# EXERCISE DESCRIPTION
Answer these questions using the text on sucrose, glucose and fructose:
1. What molecule is removed when two monosaccharides join to form a disaccharide?
2. Which enzymes does glucose rely on to initiate metabolism?
3. Where in the body is glucose stored as glycogen for later use?

# PASSAGE PROVIDED
───
What Is the Difference Between Sucrose, Glucose & Fructose?


Sucrose, glucose and fructose are important carbohydrates, commonly referred to as simple sugars. Sugar is found naturally in whole foods and is often added to processed foods to sweeten them and increase flavor. Your tongue can’t quite distinguish between these sugars, but your body can tell the difference. They all provide the same amount of energy per gram, but are processed and used differently throughout the body.


Simple carbohydrates are classified as either monosaccharides or disaccharides. Monosaccharides are the simplest, most basic units of carbohydrates and are made up of only one sugar unit. Glucose and fructose are monosaccharides and are the building blocks of sucrose, a disaccharide. Thus, disaccharides are just a pair of linked sugar molecules. They are formed when two monosaccharides are joined together and a molecule of water is removed — a dehydration reaction.


The most important monosaccharide is glucose, the body’s preferred energy source. Glucose is also called blood sugar, as it circulates in the blood, and relies on the enzymes glucokinase or hexokinase to initiate metabolism. Your body processes most carbohydrates you eat into glucose, either to be used immediately for energy or to be stored in muscle cells or the liver as glycogen for later use. Unlike fructose, insulin is secreted primarily in response to elevated blood concentrations of glucose, and insulin facilitates the entry of glucose into cells.
───
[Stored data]
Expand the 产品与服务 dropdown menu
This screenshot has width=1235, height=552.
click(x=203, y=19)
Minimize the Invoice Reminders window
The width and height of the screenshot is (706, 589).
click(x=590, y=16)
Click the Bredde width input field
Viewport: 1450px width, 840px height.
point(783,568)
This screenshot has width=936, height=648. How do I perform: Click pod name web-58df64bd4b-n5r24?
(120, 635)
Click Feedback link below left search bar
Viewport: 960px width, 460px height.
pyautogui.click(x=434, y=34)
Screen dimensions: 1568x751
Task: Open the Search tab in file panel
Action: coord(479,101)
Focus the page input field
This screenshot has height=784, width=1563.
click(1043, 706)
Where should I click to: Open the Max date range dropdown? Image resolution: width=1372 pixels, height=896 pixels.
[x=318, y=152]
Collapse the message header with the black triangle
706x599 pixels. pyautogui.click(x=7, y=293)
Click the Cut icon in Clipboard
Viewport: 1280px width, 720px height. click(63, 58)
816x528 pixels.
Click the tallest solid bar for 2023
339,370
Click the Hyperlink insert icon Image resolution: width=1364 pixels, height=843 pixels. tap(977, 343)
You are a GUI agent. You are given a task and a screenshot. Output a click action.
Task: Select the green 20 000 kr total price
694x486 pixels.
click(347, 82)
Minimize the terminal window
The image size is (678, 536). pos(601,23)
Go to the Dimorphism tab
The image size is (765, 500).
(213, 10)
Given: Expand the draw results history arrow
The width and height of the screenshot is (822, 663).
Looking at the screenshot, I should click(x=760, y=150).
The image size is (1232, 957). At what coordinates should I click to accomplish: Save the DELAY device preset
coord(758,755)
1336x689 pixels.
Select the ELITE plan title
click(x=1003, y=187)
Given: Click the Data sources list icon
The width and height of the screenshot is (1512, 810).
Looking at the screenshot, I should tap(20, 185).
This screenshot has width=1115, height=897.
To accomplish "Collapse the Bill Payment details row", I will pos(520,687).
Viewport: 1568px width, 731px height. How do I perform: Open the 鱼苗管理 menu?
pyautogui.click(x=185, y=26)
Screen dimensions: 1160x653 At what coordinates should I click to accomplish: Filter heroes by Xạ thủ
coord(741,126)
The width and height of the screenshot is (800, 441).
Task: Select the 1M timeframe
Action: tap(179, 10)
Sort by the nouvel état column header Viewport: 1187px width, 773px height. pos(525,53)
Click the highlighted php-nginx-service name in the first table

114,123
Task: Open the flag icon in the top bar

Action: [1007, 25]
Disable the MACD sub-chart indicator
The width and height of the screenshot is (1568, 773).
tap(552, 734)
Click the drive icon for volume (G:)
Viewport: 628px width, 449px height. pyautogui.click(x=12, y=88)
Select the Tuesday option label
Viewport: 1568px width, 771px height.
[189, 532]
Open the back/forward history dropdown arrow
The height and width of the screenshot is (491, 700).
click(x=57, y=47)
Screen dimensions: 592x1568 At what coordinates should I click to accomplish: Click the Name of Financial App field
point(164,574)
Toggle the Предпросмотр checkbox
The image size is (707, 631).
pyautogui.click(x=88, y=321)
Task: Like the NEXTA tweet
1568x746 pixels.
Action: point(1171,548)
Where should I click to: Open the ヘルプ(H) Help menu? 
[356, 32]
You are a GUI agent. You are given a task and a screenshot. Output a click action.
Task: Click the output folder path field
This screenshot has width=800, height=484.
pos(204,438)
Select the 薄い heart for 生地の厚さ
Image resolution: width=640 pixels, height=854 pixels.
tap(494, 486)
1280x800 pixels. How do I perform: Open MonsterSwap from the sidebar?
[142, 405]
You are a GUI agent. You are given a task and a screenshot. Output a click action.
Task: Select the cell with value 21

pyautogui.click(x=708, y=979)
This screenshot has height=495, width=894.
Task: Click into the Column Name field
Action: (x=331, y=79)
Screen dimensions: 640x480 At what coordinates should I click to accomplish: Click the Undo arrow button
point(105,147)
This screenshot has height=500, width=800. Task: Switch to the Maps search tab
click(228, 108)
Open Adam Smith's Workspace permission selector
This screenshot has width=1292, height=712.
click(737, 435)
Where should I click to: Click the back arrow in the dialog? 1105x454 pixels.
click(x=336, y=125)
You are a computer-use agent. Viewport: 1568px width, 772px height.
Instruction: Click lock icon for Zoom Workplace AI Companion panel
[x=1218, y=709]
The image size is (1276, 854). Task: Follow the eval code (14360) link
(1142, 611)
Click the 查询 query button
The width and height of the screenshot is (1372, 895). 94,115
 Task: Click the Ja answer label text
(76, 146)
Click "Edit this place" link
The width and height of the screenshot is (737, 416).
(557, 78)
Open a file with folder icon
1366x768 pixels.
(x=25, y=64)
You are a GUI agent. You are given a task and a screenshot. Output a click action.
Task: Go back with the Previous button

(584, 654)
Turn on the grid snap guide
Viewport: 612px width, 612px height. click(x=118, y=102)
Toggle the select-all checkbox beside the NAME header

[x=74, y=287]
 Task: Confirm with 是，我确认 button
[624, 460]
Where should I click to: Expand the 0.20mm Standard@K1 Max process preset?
───
# SOLUTION FOR THIS EXERCISE
1. A molecule of water.
2. Glucokinase or hexokinase.
3. In muscle cells or the liver.